Spotting a Speech Problem – and Helping Your Child


Nationwide, about 10 percent of children have a communication disorder, including speech, language or hearing problems. Speech problems may resolve themselves as a child develops, or they may require professional help from a certified speech-language pathologist. Common speech problems include:

 

• Articulation disorders – The difficulty producing clear speech sounds accounts for about 75 percent of all communication disorders. The three most common types are the substitution of one sound for another; omitting a sound (“cat” may be pronounced “ca”); and the slight distortion of a sound, as in lisping.

 

• Language development disorders – These involve delays in expression, processing and comprehension. Children with expressive disorders may have a more limited vocabulary than their peers. They may have difficulty using correct words (substituting “mat” for “map” or “hat” for “scarf”, for example), or overusing nonspecific words, such as “like” or “stuff”.

 

• Receptive (comprehension) disorders – Trouble following multistep instructions or figuring out intended meanings without the help of gestures and cues are symptoms of receptive disorders.

 

• Voice disorders – When loudness, pitch or quality of voice is so unusual that it distracts listeners, pathologists consider this a voice disorder. Variations include hoarseness, harshness, breathiness and shrillness, speaking too loudly or too softly or at a pitch higher or lower than normal.

 

• Fluency disorders – These involve disruptions in the rhythm and flow of speech, including pauses, hesitations, interjections, prolongation or repetition of syllables and interruptions. Stuttering is a normal part of early childhood but may require direct services if it continues past age 5.

 

You may have noticed some of these issues in your own young child; but keep in mind that while speech-language development happens in stages, the age at which a child will reach each stage varies, according to the American Speech-Language-Hearing Association (ASHA). It’s often hard to tell whether a child is a late-bloomer or has a speech problem.
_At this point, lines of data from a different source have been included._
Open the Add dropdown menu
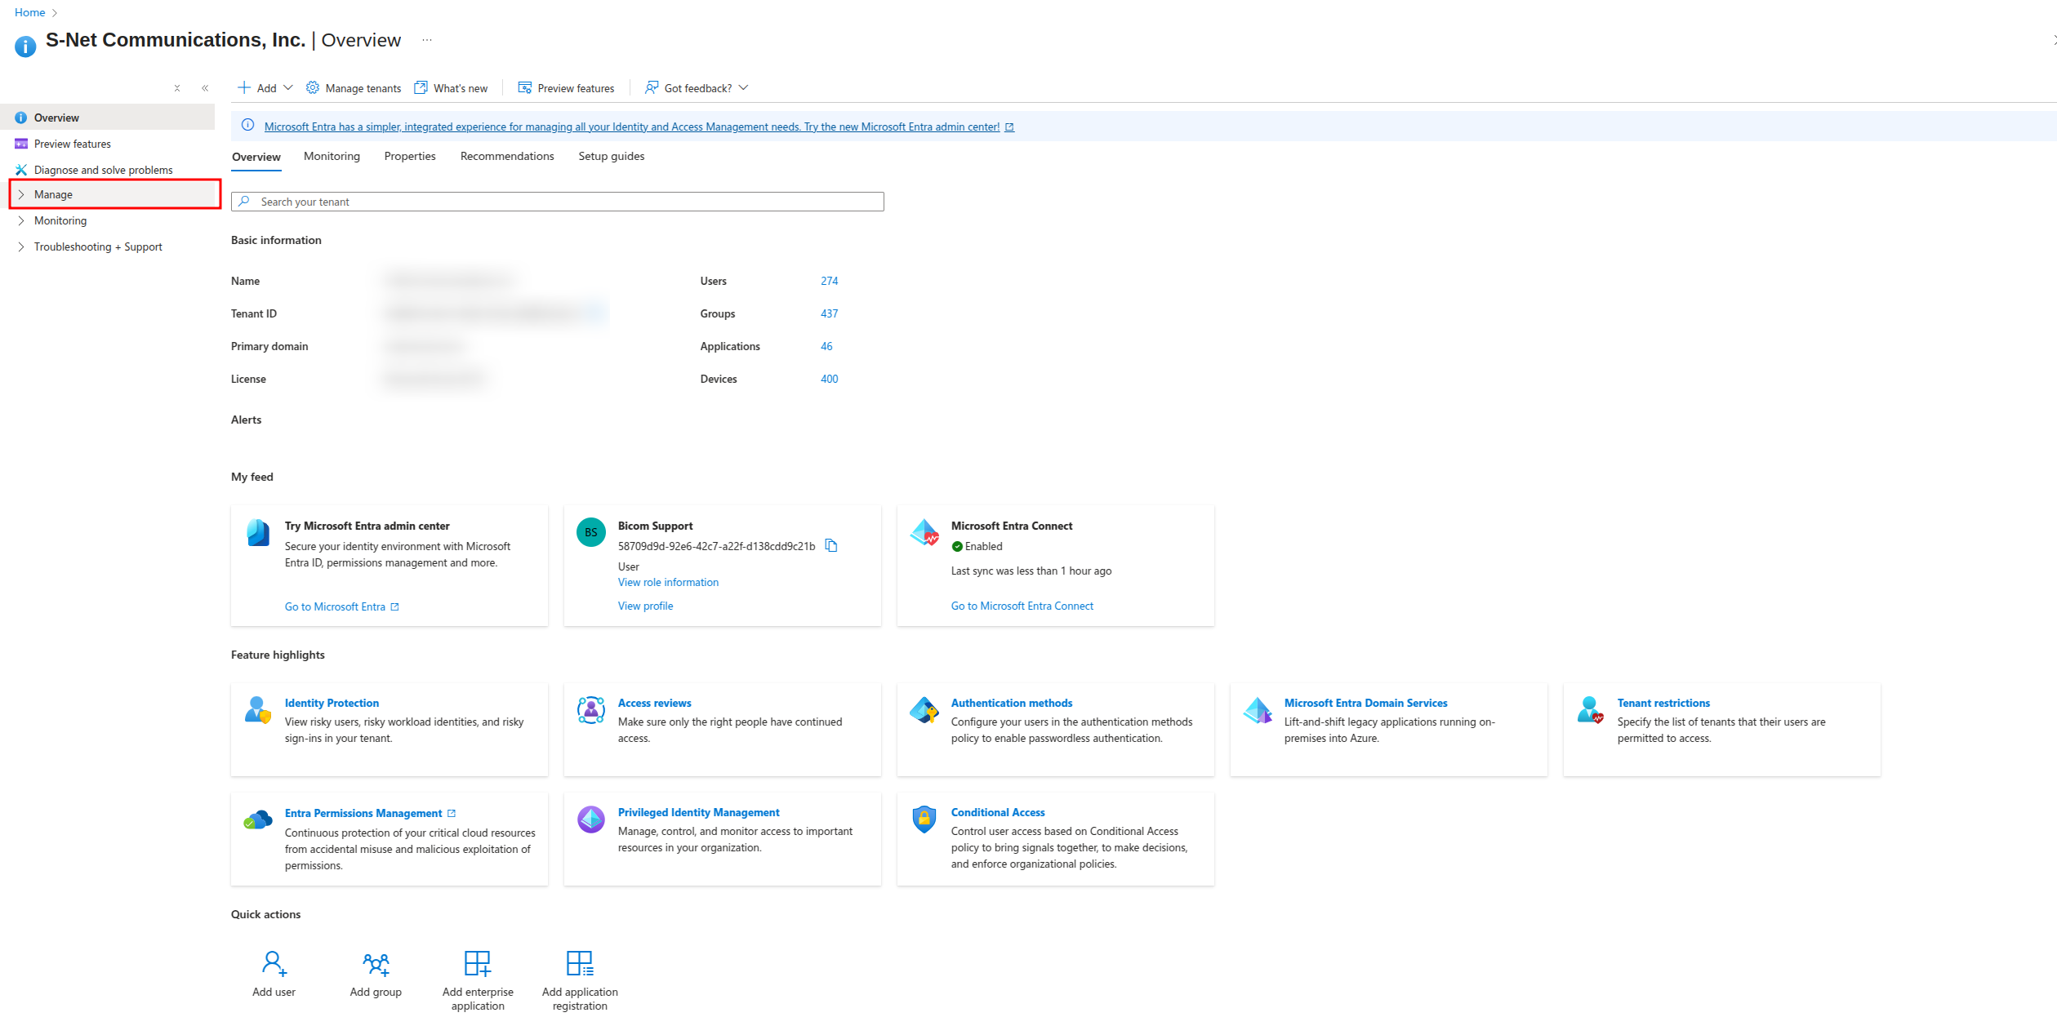The width and height of the screenshot is (2057, 1026). tap(265, 88)
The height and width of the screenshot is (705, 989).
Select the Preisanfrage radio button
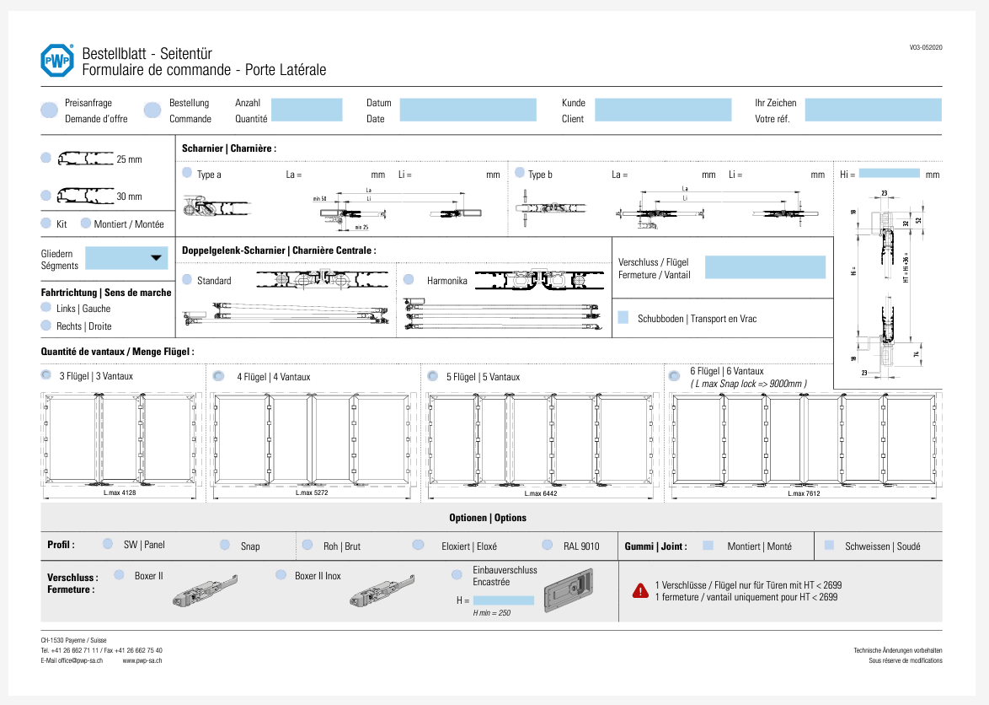click(x=50, y=110)
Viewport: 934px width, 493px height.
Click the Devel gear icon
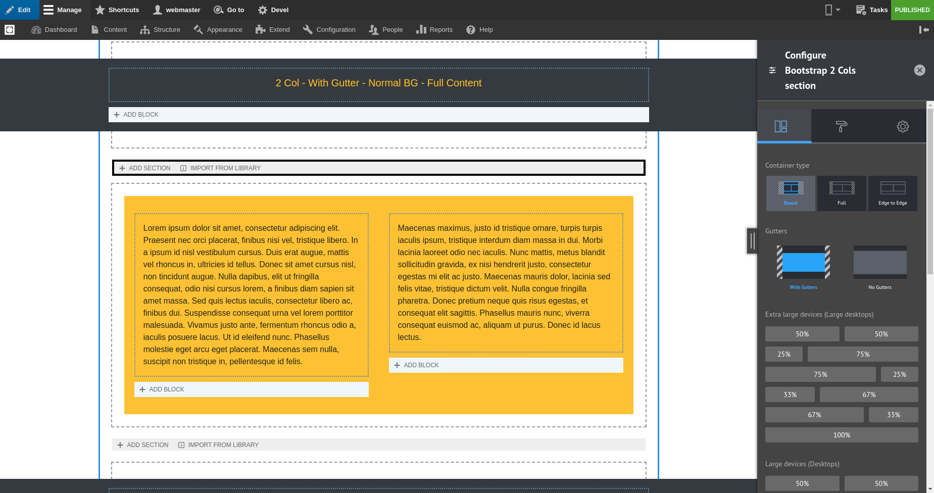click(x=262, y=10)
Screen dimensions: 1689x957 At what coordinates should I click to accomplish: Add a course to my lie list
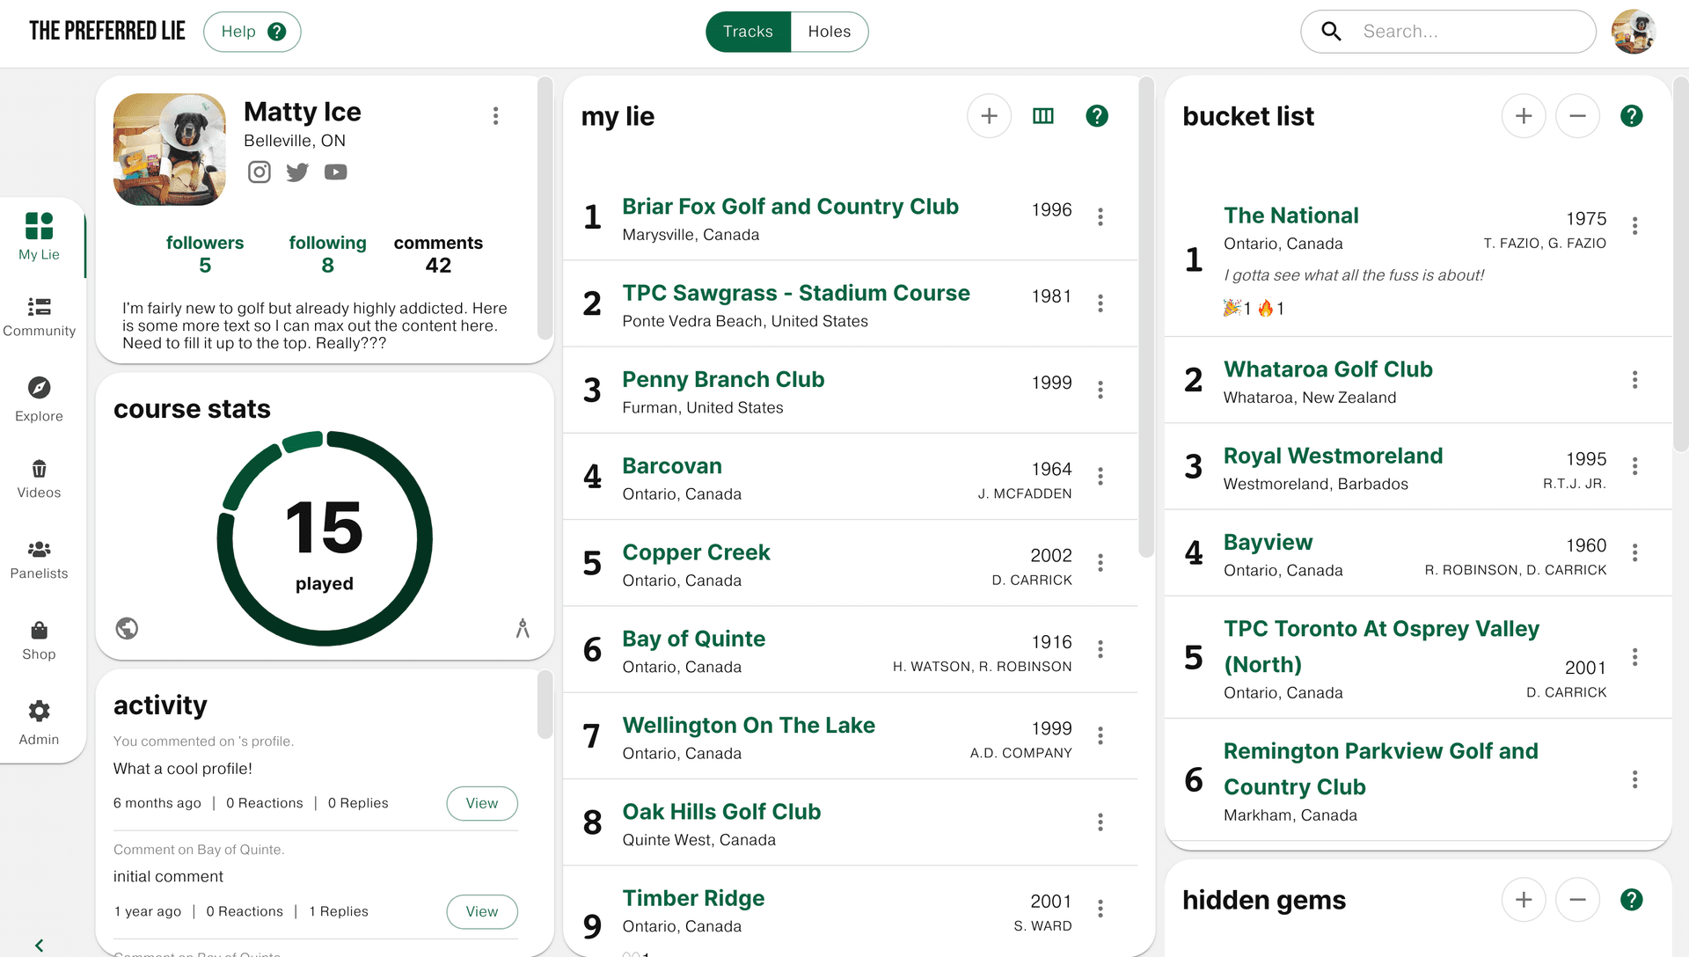989,116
If you suspect your child has an issue, trust your gut and talk first to your pediatrician.

 

Tips for Parents

How can you help your child develop good listening and speech skills?

 

Speech pathologists Kenn Apel, Ph.D., and Julie Masterson Ph.D., authors of Beyond Baby Talk: From Speaking to Spelling: A Guide to Language and Literacy Development for Parents and Caregivers, by (Three Rivers Press, revised 2012), offer these tips:

 

• Talk about what you are doing, what your child is doing and what your child sees.

 

• Use a varied vocabulary. Children enjoy new and unusual words.

 

• Give directions for your child to follow to encourage listening skills.

 

• Don’t interrupt a child to correct speech. Say the sounds correctly when it’s your turn to talk.

 

• Ask questions requiring more than “yes” or “no” answers.

 

Don’t wait to get help if you’re concerned about your child’s speech development. Early treatment can stop later problems with learning, behavior and social relationships.

 

 

Mary Alice Cookson is associate editor of the Boston Parents Paper. Writer Barbara Smith Decker also contributed to this article.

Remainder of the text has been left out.